+++ Records for the exercise

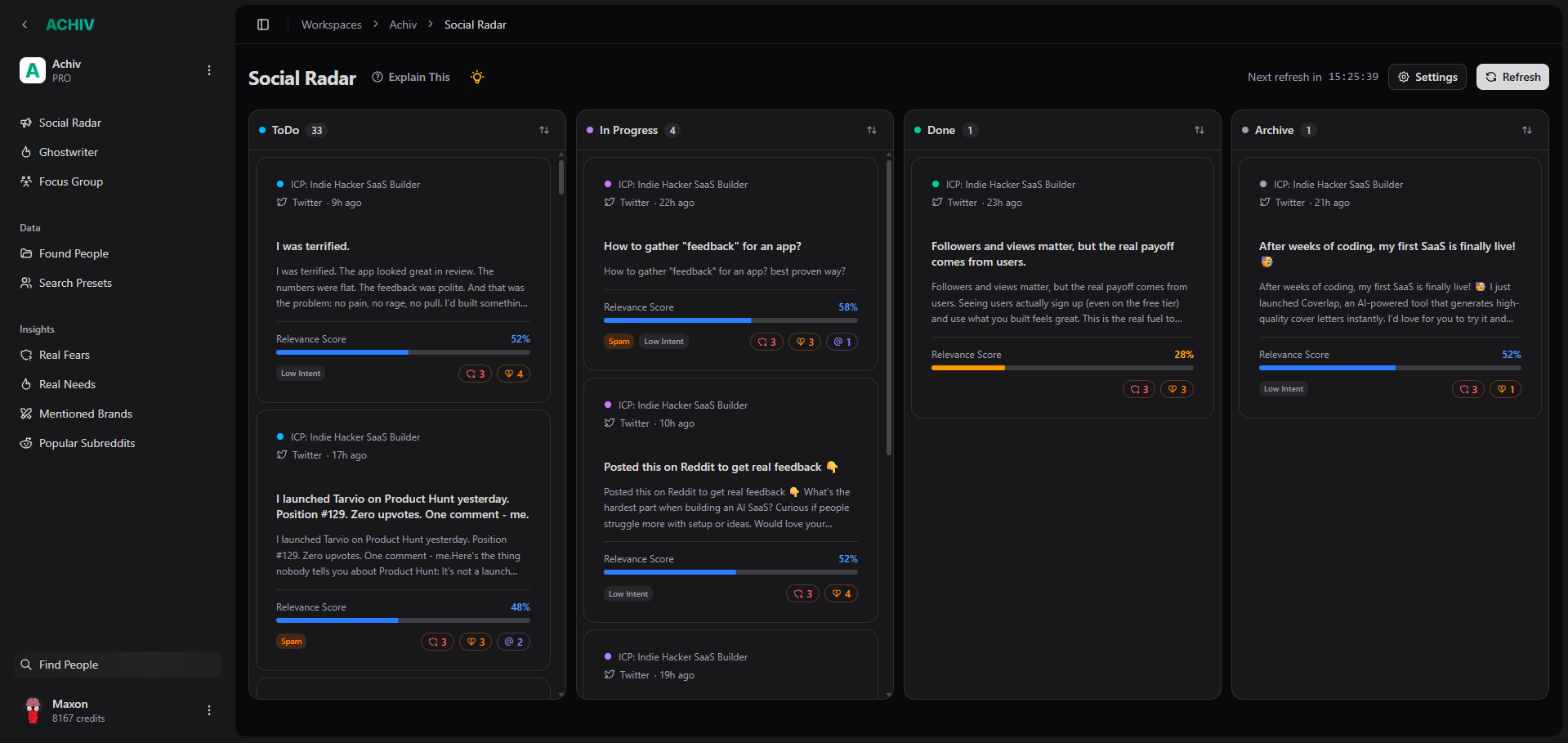Go to Mentioned Brands insights

(x=86, y=414)
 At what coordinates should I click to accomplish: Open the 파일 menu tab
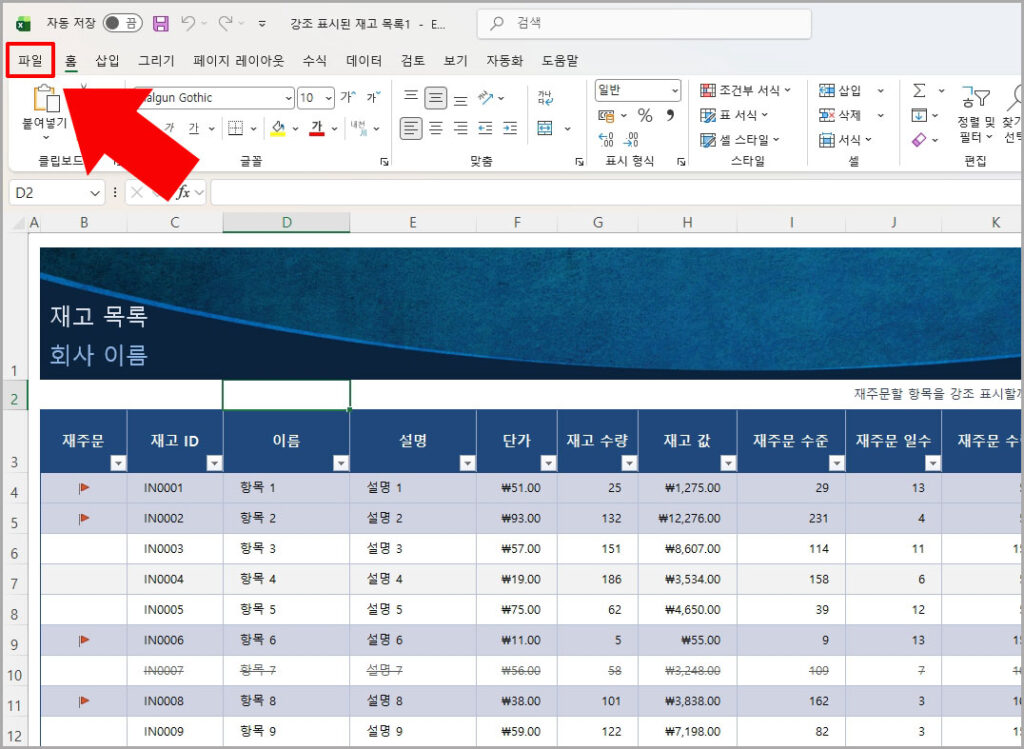click(30, 61)

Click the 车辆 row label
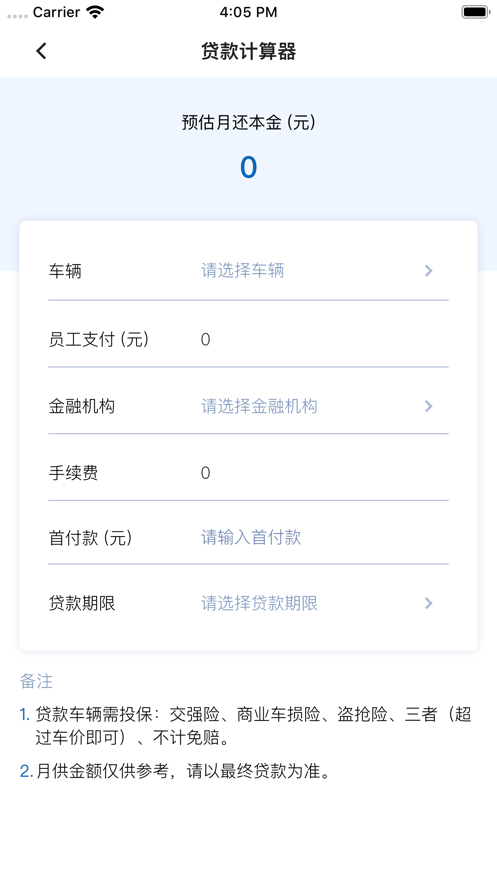tap(65, 271)
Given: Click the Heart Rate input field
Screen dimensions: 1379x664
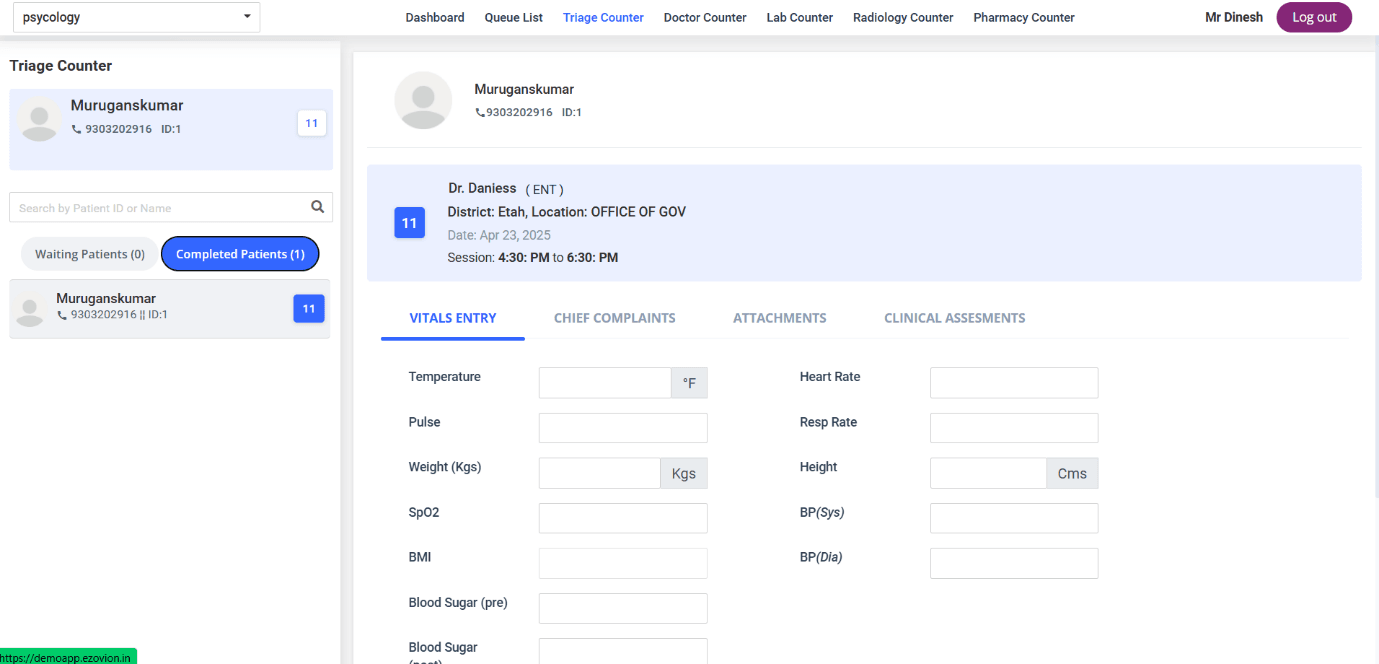Looking at the screenshot, I should [1013, 383].
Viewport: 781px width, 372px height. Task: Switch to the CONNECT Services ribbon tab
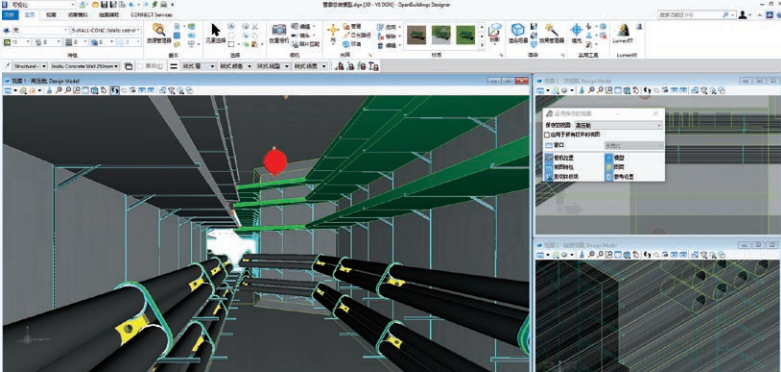tap(151, 15)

++++++

Task directions | When you reach the line containing "Given: Click the Heart Rate input field" in the entries above, please retype it and each line after it through the last one, exactly, without the pictures.

Task solution |
Given: Click the Heart Rate input field
Screen dimensions: 1379x664
Looking at the screenshot, I should [1013, 383].
Viewport: 781px width, 372px height. Task: Switch to the CONNECT Services ribbon tab
tap(151, 15)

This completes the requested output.